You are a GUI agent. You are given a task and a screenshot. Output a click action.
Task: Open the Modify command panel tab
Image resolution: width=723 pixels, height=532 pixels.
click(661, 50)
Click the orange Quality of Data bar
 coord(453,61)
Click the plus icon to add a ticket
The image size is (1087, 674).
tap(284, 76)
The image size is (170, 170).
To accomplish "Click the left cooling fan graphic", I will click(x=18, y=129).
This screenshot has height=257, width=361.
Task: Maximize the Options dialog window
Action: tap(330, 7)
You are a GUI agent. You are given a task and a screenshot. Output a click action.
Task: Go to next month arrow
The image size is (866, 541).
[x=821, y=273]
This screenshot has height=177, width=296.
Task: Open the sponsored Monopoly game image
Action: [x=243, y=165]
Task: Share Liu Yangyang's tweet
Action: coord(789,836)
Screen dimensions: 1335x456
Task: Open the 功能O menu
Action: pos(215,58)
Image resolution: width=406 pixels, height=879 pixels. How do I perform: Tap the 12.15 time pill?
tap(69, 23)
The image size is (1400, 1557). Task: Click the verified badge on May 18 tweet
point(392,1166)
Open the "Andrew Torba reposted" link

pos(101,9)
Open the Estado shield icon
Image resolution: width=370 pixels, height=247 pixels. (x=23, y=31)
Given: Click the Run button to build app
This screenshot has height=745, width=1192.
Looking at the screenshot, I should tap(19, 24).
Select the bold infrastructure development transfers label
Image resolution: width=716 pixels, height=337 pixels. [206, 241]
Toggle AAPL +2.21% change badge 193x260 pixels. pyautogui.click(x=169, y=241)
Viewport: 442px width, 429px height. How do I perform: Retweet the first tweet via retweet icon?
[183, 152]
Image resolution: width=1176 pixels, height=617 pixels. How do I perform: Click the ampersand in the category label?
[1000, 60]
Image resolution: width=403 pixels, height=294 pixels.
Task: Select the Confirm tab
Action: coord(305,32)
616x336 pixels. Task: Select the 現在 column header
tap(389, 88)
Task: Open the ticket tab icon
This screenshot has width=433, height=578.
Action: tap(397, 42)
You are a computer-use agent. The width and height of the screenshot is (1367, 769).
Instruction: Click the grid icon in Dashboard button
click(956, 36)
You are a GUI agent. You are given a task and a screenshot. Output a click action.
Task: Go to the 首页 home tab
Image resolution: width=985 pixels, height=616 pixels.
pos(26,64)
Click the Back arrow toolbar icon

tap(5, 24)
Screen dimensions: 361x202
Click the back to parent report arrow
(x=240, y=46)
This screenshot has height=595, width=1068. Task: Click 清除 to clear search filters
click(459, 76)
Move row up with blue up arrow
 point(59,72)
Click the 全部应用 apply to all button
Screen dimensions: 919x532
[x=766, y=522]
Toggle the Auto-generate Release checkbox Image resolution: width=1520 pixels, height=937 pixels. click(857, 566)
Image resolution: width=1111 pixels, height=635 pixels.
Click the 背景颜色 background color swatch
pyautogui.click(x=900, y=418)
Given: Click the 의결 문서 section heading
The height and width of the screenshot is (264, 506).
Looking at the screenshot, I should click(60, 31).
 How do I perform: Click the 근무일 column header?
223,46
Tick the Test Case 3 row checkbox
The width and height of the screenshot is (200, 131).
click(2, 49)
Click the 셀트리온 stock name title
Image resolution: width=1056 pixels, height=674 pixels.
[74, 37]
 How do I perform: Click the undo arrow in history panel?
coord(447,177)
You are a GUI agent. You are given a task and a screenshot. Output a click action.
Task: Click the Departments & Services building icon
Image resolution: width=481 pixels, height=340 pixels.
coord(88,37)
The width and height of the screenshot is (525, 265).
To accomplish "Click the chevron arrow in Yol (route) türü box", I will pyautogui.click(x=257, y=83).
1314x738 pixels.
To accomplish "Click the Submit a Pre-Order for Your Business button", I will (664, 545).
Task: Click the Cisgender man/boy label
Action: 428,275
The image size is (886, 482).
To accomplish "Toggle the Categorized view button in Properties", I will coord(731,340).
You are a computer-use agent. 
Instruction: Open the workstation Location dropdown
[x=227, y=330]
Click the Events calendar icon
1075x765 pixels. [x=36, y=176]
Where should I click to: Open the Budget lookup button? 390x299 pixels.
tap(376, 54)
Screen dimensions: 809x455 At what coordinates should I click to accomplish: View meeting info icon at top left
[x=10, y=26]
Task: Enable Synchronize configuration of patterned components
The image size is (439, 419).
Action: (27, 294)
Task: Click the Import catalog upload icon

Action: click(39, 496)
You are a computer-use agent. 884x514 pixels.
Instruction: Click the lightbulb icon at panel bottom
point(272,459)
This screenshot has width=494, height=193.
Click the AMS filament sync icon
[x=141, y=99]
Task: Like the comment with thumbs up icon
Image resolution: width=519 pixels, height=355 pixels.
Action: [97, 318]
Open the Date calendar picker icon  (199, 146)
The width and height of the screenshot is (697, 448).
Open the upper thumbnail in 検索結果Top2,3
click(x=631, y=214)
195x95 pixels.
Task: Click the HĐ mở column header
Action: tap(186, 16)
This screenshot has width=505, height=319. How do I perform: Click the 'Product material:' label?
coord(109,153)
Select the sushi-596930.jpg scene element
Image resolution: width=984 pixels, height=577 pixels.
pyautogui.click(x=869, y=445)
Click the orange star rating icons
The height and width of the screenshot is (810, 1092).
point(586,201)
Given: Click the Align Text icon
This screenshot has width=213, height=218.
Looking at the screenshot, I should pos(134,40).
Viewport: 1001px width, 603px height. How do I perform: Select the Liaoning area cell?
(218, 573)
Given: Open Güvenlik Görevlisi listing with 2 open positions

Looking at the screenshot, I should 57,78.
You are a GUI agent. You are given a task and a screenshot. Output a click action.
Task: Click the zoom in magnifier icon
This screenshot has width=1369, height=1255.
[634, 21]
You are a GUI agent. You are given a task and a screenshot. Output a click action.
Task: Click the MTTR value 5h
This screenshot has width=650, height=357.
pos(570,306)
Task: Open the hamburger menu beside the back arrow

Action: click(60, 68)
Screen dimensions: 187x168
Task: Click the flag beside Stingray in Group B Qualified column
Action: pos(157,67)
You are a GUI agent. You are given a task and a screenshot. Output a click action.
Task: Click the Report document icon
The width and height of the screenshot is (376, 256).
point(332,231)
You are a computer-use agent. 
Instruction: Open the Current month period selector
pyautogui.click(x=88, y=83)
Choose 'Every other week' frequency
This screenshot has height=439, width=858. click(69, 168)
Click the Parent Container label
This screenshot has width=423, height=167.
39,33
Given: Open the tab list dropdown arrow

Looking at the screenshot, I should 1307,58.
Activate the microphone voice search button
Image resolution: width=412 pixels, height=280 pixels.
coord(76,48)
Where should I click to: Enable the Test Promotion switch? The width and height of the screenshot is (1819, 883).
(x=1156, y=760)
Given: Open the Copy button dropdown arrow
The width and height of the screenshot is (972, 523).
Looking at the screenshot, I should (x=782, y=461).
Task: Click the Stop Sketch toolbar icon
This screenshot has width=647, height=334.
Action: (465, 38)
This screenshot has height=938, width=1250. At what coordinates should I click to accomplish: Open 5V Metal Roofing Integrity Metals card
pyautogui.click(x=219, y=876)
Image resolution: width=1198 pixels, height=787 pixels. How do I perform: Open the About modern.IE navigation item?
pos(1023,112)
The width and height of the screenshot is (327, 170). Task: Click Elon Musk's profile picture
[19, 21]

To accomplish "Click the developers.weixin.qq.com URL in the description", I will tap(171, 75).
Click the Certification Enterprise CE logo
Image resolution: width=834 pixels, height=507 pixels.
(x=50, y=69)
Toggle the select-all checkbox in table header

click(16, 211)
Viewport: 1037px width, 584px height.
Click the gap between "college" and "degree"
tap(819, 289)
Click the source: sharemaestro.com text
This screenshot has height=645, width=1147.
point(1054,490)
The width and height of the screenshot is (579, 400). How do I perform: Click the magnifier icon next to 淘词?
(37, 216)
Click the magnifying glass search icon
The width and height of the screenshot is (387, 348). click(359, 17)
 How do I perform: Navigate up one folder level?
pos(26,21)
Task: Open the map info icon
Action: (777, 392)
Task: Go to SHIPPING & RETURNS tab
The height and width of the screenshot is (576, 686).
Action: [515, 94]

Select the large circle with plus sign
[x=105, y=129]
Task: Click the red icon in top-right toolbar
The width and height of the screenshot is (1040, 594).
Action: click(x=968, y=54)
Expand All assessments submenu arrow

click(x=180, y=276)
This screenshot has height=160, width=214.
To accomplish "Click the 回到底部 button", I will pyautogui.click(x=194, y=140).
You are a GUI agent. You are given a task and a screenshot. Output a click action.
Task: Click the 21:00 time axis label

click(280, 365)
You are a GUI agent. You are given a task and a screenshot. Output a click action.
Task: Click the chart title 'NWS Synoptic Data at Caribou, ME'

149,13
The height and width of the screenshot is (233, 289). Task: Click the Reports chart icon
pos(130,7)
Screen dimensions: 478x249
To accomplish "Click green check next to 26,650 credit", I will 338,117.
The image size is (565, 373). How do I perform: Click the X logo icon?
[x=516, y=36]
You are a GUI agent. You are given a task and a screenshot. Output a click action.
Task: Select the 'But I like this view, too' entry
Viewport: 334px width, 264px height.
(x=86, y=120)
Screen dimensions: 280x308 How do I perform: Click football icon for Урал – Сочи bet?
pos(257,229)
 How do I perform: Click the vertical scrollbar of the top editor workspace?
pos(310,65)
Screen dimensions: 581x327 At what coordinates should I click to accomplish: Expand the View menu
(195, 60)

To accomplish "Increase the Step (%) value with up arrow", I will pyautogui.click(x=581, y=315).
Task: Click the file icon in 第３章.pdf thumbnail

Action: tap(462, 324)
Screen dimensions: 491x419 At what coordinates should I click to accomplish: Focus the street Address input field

================

* _Instructions to follow_
Go through the listing and copy each line with the string "value".

* _Task solution_
Task: Click the MTTR value 5h
To accomplish "Increase the Step (%) value with up arrow", I will pyautogui.click(x=581, y=315).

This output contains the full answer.